The life of chronic illness is always a challenging one and it has never been easy for me and the older I get, the harder it seems to get – not only on me but also on my husband. He has been my main support system (along with my biological family) but lately I have been feeling a lot of pressure by him to “get well”. I have felt repeatedly over the past few months that he is pushing me to feel better when I have been steadily going downhill once again.
I am the type of person who typically holds my emotions inside and I do not scream, yell or go on a rampage when in reality, I would probably feel a lot better if I could just get it all out. Things would always get heated like that with my ex-husband and I hated having a relationship like that.
When having illnesses like CFS & Fibromyalgia, particularly CFS, stress is so damaging. For one, our bodies are not equipped to handle stress because of the hormone deficiencies we have. This is hard for my husband to understand. He doesn’t realize that the amount of stress that I feel is beyond my control because my body is physically not able to function with it because of the illness. It’s not an excuse – it’s the reality of ME/CFS. So many things happened at one time that would have created stress for anyone – he lost his job right around Christmas; I had to research and find new health insurance coverage and prescription coverage for the three of us; I had to try and re-budget all of our finances; and I also started working more hours to help pick up some of the financial slack. What would have been a lot of stress, but MANAGEABLE stress for someone healthy, was just too much for a sick body. I tried at the time to tell him all of this. But his idea of helping was to tell me that, “I know you can handle it and figure it all out”.
Then I started having mini-flares of my ME/CFS & Fibromyalgia, then the Interstitial Cystitis flares came back and I was getting very overwhelmed. Then to top it all off, I was very sick with my sinuses and it took two rounds of antibiotics and a week’s worth of steroids to finally get rid of that problem. But I haven’t been right since then.
A few weeks ago, I found that I was starting to cry a lot and I am someone who normally does not cry very often at all. I started having anxiety attacks and I have been feeling completely stressed out at work when it is busy when normally that doesn’t affect me. I have worked with the public for years and have had years of experience doing what I do now. All of a sudden seeing a line of people at my register over the past couple of weeks makes me panic. I think I have done a pretty good job of hiding it so far but I knew I needed to get to the doctor before I had a meltdown in front of everyone at work. That is the last thing I need to happen.
I had also started noticing that my pain has steadily been getting worse and my doctor noted when she saw me today that she had noted in my file that I had mentioned an increase in pain back in January. So I have been dealing with my body not being able to handle stress, more pain, lack of sleep, all of the crying, and my husband getting on me. I knew I needed to get to the doctor and fast.
When I went to see her today, she told me that I had Major Depressive Disorder secondary to chronic illness. To be honest, I wasn’t surprised because I knew that I was feeling different and it was more than my normal chronic health issues going on. I have felt like I have all of the pressure on me at home to get better and that I am being blamed for being sick that it is just making things worse for me emotionally as well as physically.

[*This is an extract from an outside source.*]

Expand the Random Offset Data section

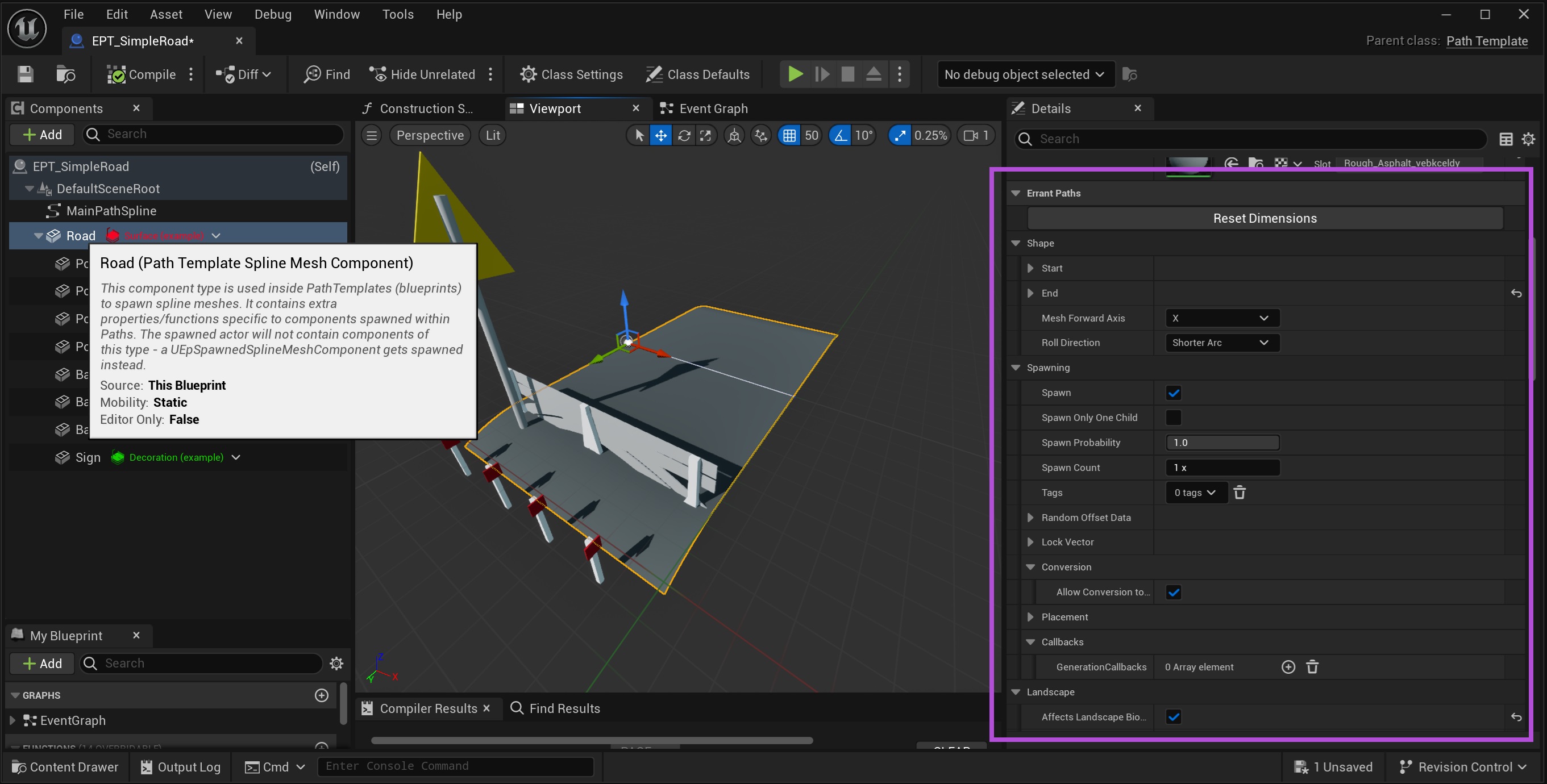[x=1030, y=518]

I told her how I have been feeling: the anxiety, the stress, the pressure to be well from my husband, his getting on me all of the time about my job – it has just all built up and I have gotten to where I have lost the joy I once had. Yesterday I had another breakdown because my husband got on me while I was talking to him on the phone on my way to work about how I’ve been different and how I need to cut my hours at work and how I need to get well. He was not happy about me going back to work in the first place but I need something besides being at home all of the time. I can’t bear the thought of not having somewhere to go and something to do a few hours a week – and we need the income. So I had my hours cut once again.
But I’m going to get sick regardless of whether I’m working or not. I’m not going to get better – these illnesses are not going to go away. As a family we have to learn to live with them and deal with them. It seems like it is only the things that I want to do for myself (like work – which is really a necessity) that he always has a problem with. If it is something that he wants me to do that has to do with him, then I never hear anything about how I need to get enough rest or I need to take it easy.
The doctor also told me that MDD is common in chronic illness, particularly after a patient has experienced a period of time where they have felt really well for a while and then has a relapse. She said couple that with everything else that has been going on and the fact that I have been sick so long – it is just a lot for me emotionally and physically.
To treat the MDD, the doctor raised my prescription of Prozac (which I was on for the severe PMS) from 20 mg. to 40 mg. a day. She wants me to monitor myself on that dose for the next four weeks and then call her. If I am starting to notice an improvement, I am going to stay on just the 40 mg. of Prozac. If I do not notice any improvement, or not any major improvement, she is going to add Wellebutrin with it. She also thinks that therapy is a good idea because of everything I have to deal with physically and also for us as a family.